A Decision (arising from a motion to have a construction lien discharged and security posted returned) in 984499 Ont. Inc. v. 1159337 Ont. Inc. et al. was released by the Ontario Superior Court of Justice on July 2, 2013, and we are – yet again – reminded how forgiving the Ontario courts can be when a lien claimant has arguably failed to comply with some ostensibly fundamental aspect of the Construction Lien Act.
The facts are (whittled down) as follows:
The Plaintiff (a general contractor for a hotel renovation) was unpaid and preserved its lien by registering a construction lien within the required time. The owner posted security with the Court in order to vacate the lien from title and the lien claimant commenced an action.
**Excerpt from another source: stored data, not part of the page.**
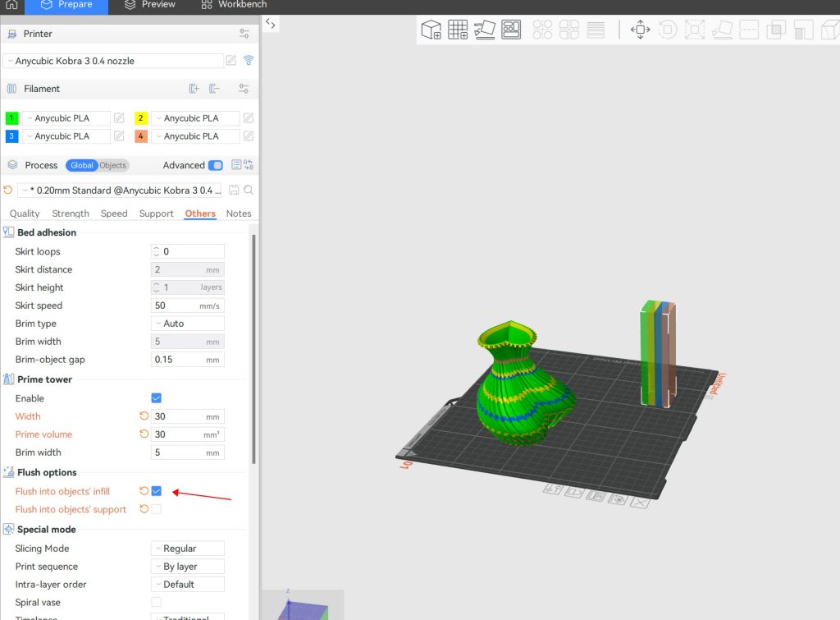Open the Filament settings icon in the sidebar

(244, 88)
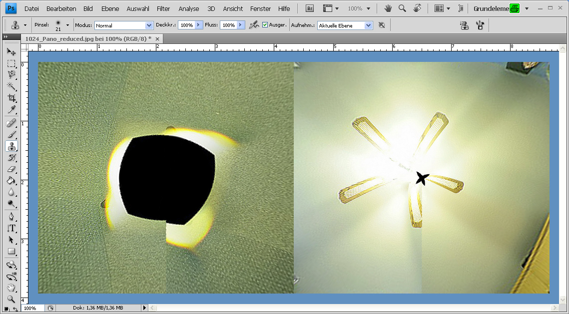Image resolution: width=569 pixels, height=314 pixels.
Task: Launch Adobe Bridge from the top bar
Action: click(x=310, y=8)
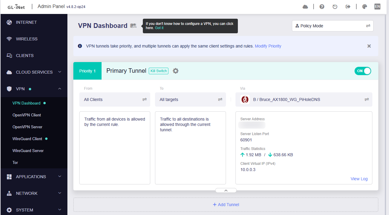
Task: Click the Kill Switch badge
Action: (x=159, y=71)
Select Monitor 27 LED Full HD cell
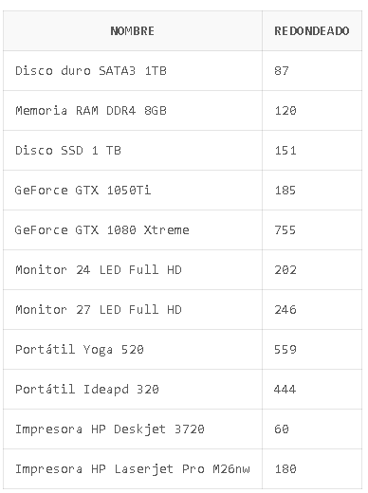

However, the action commenced by the Plaintiff did not:
- expressly seek to enforce a construction lien – against the security in Court or against the land;
- mention the lien claim registered on title, the vacating order, the monies paid into court or perfection of the lien; and
- mention or plead the Construction Lien Act at all other than to plead reliance on the trust provisions of the Construction Lien Act.
The Defendant (owner) brought a motion for a ruling that the construction lien had not been perfected in accordance with the Construction Lien Act because the Statement of Claim was not in the nature of an action to enforce the lien as is required by section 36(3) of the Construction Lien Act and that it could not be an action to enforce a lien because it pleaded the trust provisions of the Construction Lien Act and section 50(2) says that an action to enforce a lien and a trust claim shall not be joined together.
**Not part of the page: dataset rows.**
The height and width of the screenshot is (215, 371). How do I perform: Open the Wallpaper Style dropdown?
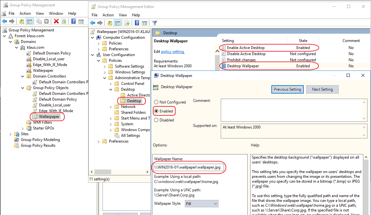[x=201, y=203]
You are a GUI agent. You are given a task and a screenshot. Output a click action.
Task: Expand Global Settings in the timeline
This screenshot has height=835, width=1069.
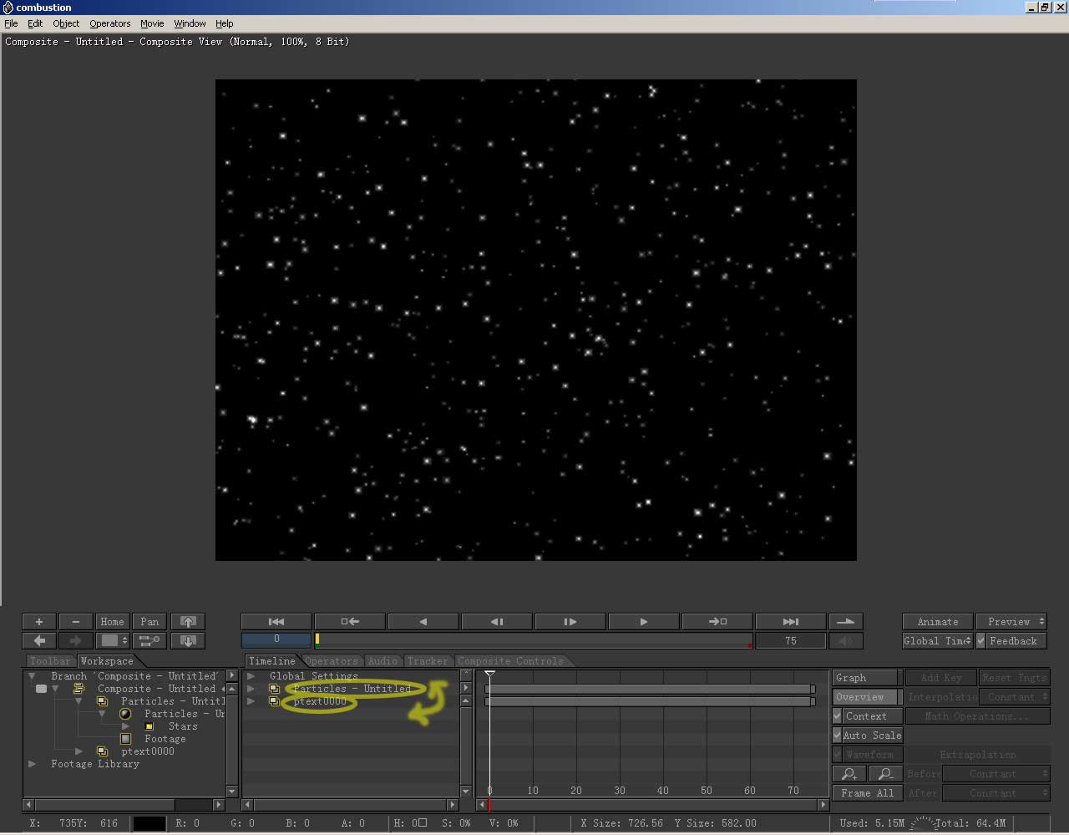coord(251,676)
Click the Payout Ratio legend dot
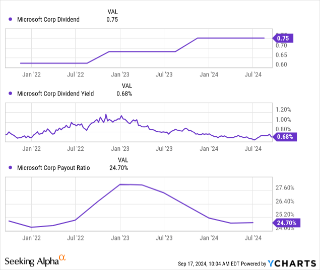The image size is (320, 270). tap(11, 168)
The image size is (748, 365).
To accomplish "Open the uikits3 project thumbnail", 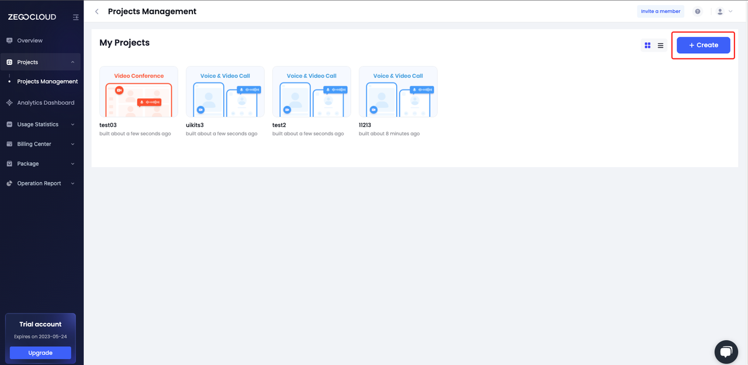I will [225, 92].
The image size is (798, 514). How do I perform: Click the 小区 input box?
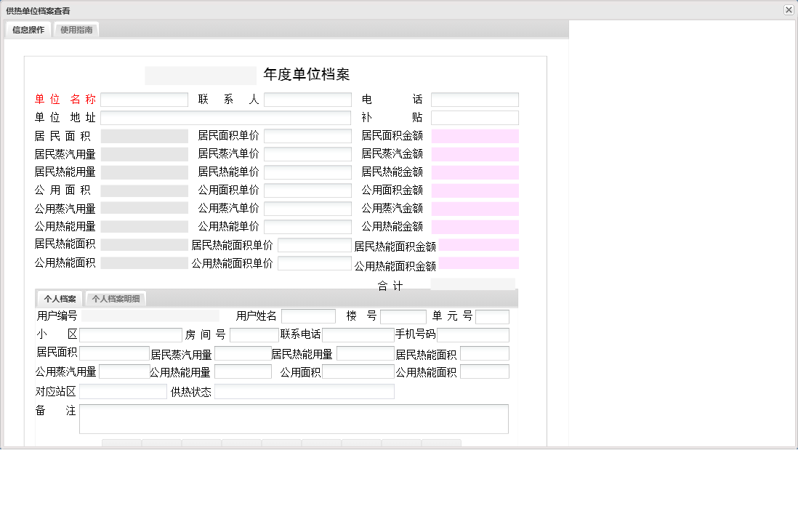point(131,334)
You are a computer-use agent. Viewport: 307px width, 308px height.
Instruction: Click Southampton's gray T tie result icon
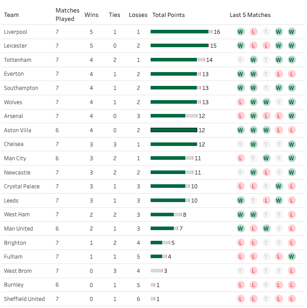[x=266, y=88]
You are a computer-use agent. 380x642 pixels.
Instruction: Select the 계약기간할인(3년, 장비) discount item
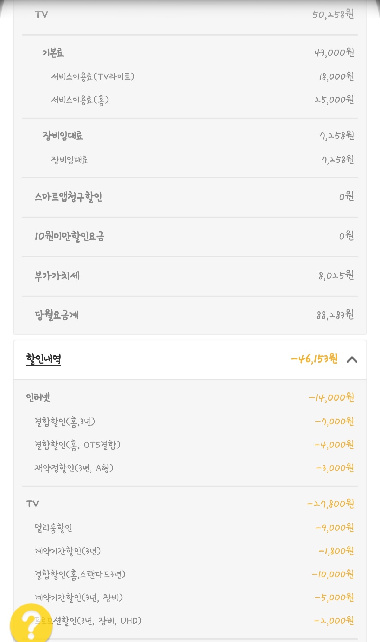pyautogui.click(x=79, y=598)
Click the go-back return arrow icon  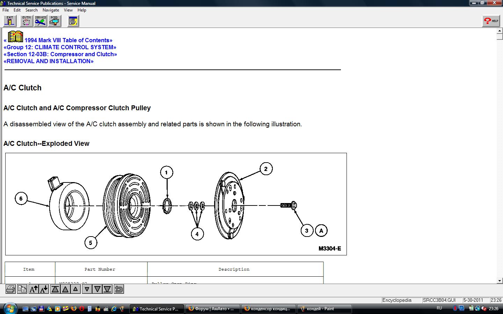(x=119, y=289)
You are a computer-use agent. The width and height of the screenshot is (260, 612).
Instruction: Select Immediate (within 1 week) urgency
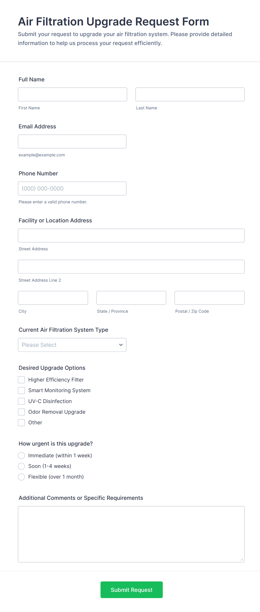pos(22,456)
Mr. Justice Whalen dismissed the motion and, relying on Rules 1.04(1) and 26 of the Ontario Rules of Civil Procedure, allowed the Plaintiff to “cure” or “fix” the Statement of Claim to effectively bring it in compliance with the Construction Lien Act.
My own view is that this Decision is wrong and, like other similar Decisions, is in stark contrast to what I think is a better line of cases in B.C. (under its fundamentally very similar Builders Lien Act) which hold that lien legislation, while being remedial, creates an extraordinary remedy (it allows one party to encumber the property of another before judgment and creates priorities between creditors, etc) that is strictly a creature of statute and so the legislation must be interpreted strictly and the court has no discretion to depart from the express statutory requirements. I have little doubt that if 984499 Ont. Inc. v. 1159337 Ont. Inc. et al. had been decided in B.C., the Defendant’s motion would have succeeded. See, for example, Nita Lake Lodge Corp. v. Conpact Systems (2004) Ltd., a 2006 Decision of the Supreme Court of B.C. in which a $300K+ lien was extinguished solely because the lien claimant failed to properly name the company with which it had contracted and from which it claimed to be owed money.
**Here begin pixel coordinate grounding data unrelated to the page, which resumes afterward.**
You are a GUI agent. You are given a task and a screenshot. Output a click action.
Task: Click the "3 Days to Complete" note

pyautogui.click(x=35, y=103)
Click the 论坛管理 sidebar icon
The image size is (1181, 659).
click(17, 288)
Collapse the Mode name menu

While, the Ontario Construction Lien Act contains a curative provision at section 6, it does not apply to pleadings and is not so broad as to convert a Statement of Claim that does not seek to obtain or enforce a construction lien into one that does. Similarly, this wasn’t a case where there was some poorly drafted paragraphs but it was still, in substance, a claim to enforce a construction lien as required by the Construction Lien Act such that a Rule 26 amendment could improve the pleading or fix some minor flaws. Rather, it was an action that did not plead material facts to support a finding of a lien or claim a lien as a remedy and so the Plaintiff, in my view, had not perfected its lien as required by section 36 of the Construction Lien Act and the lien should have been discharged and the security returned to the owner.
What an awful Blog post title. My apologies.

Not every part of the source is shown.